Enter file in which to save the key (/home/lindon/.ssh/id_rsa):  
Created directory '/home/lindon/.ssh'.
Enter passphrase (empty for no passphrase):
Enter same passphrase again:
Your identification has been saved in /home/lindon/.ssh/id_rsa.
Your public key has been saved in /home/lindon/.ssh/id_rsa.pub.

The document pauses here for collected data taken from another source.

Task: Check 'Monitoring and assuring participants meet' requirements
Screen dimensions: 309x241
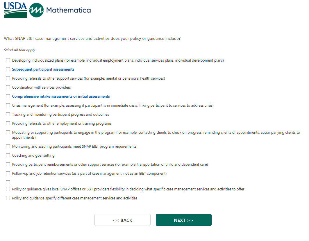Action: pyautogui.click(x=8, y=147)
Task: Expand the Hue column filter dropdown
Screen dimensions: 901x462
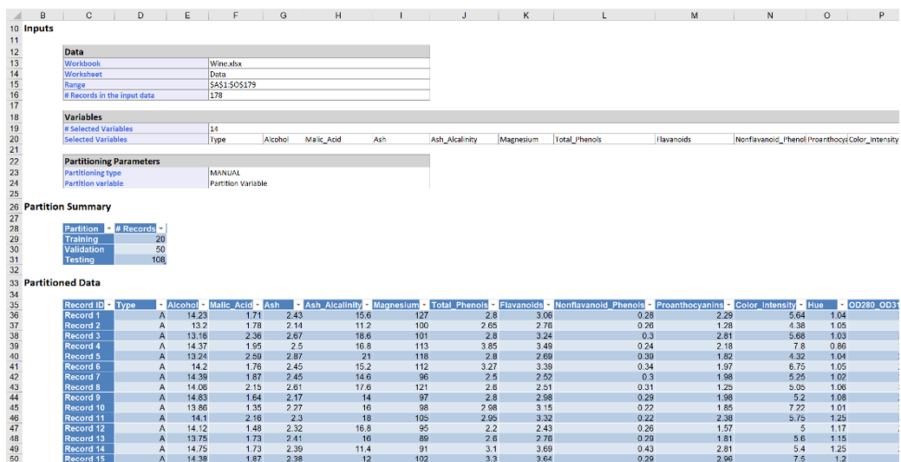Action: pyautogui.click(x=842, y=305)
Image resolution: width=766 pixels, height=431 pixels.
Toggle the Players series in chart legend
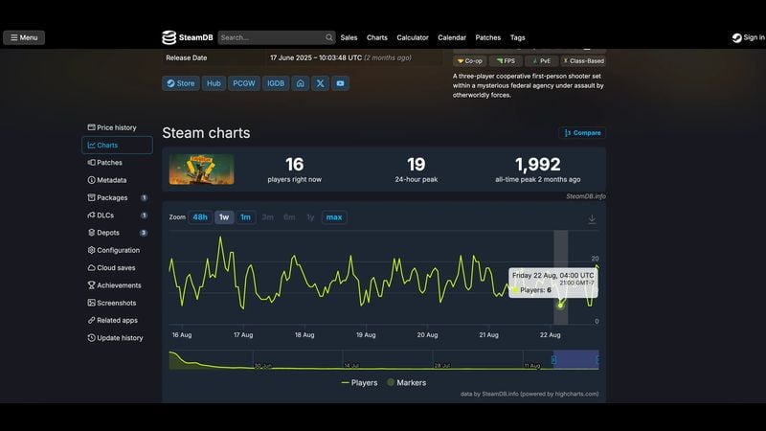coord(359,382)
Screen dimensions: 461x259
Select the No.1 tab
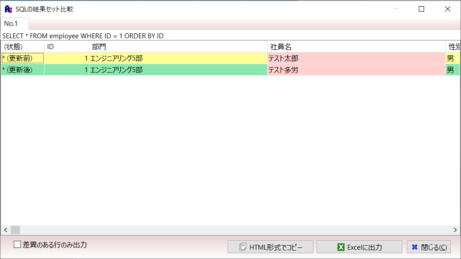click(11, 24)
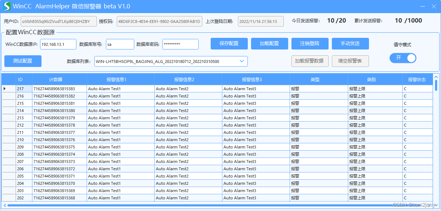Click the 手动发送 button
The width and height of the screenshot is (441, 211).
point(350,44)
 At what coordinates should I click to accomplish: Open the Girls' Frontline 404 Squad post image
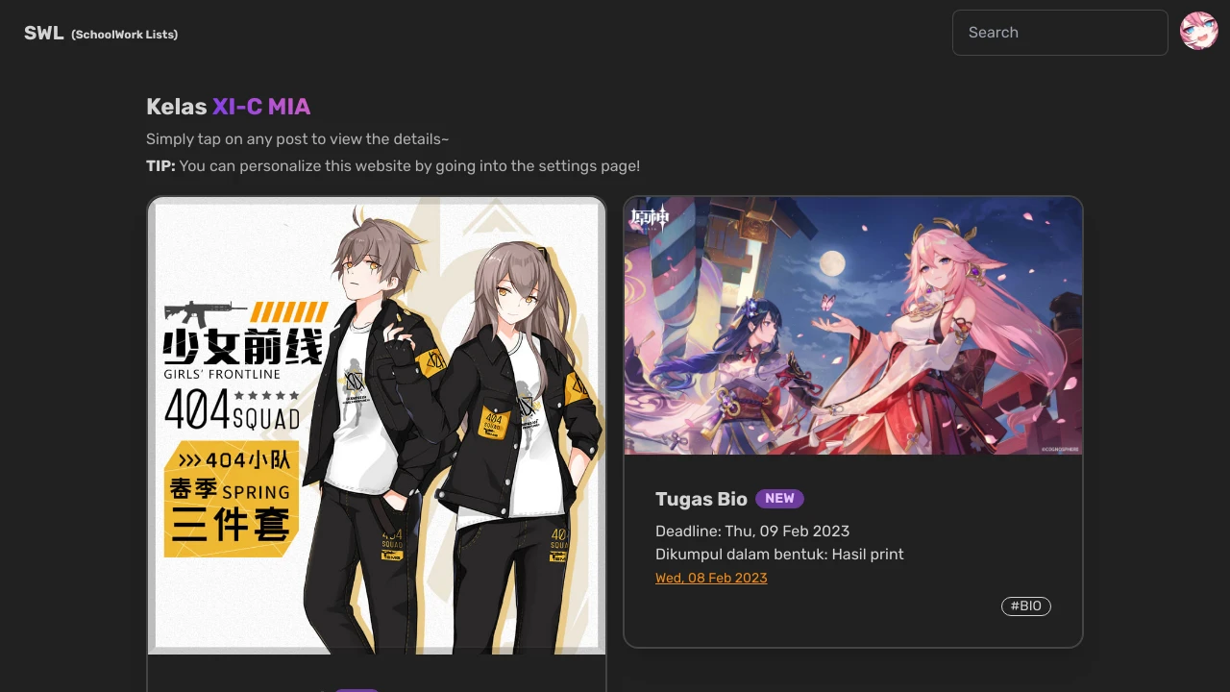377,426
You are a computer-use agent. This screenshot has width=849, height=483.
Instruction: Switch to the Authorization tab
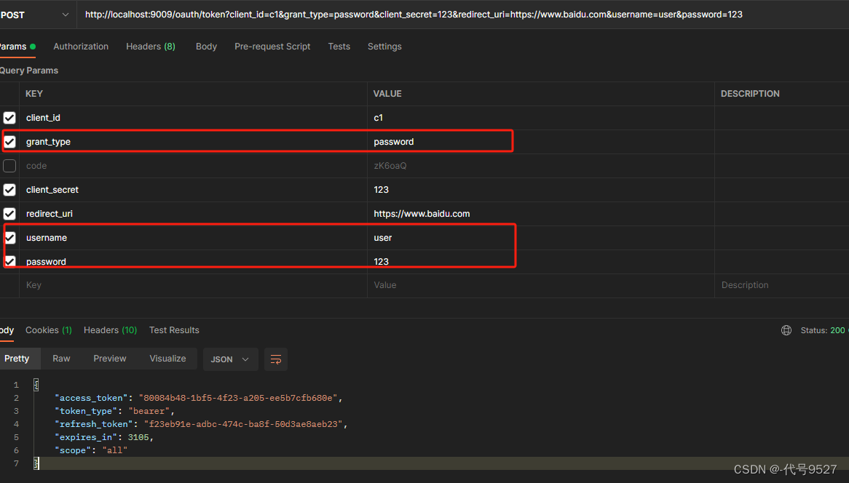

When prompted to enter a file, passphrase, same passphrase, simply press return – we don’t want to enter anything here. The last line will then be succeeded  by the key’s fingerprint and random image. You’ll notice that the public and private key are found in the /home/user/.ssh    folder (it’s hidden so make sure you can view hidden folders). The next step is to copy the public key over to the remote computer…

 

2.Transfer the public key with ssh-copy-id command

Syntax: ssh-copy-id [-i [identity_file]] [user@]machine

lindon@michael-laptop:~$ ssh-copy-id -i lindon@remotecomputer.com
The authenticity of host 'remotecomputer (xx.xxx.xxx.xx)' can't be established.
RSA key fingerprint is   :  :  :  :  :  :  :  :  :  :  :  :  :  :  :  :.
Are you sure you want to continue connecting (yes/no)? yes
Warning: Permanently added 'remotecomputer,xx.xxx.xxx.xx' (RSA) to the list of known hosts.
lindon@remotecomputer's password:
Now try logging into the machine, with "ssh 'lindon@remotecomputer.com'", and check in:

~/.ssh/authorized_keys

to make sure we haven't added extra keys that you weren't expecting.

lindon@michael-laptop:~$

The -i option means that the default public key, i.e. ~/.ssh/id_rsa.pub, is used.

 

3. Login without Password

lindon@michael-laptop:~$ ssh lindon@remotecomputer.com
Welcome to Ubuntu 11.04 (GNU/Linux 2.6.38-11-generic x86_64)

* Documentation:  https://help.ubuntu.com/

Last login: Sun Sep 11 15:57:14 2011 from xx.xxx.xxx.xx
lindon@remotecomputer:~$

And there we go, login without password!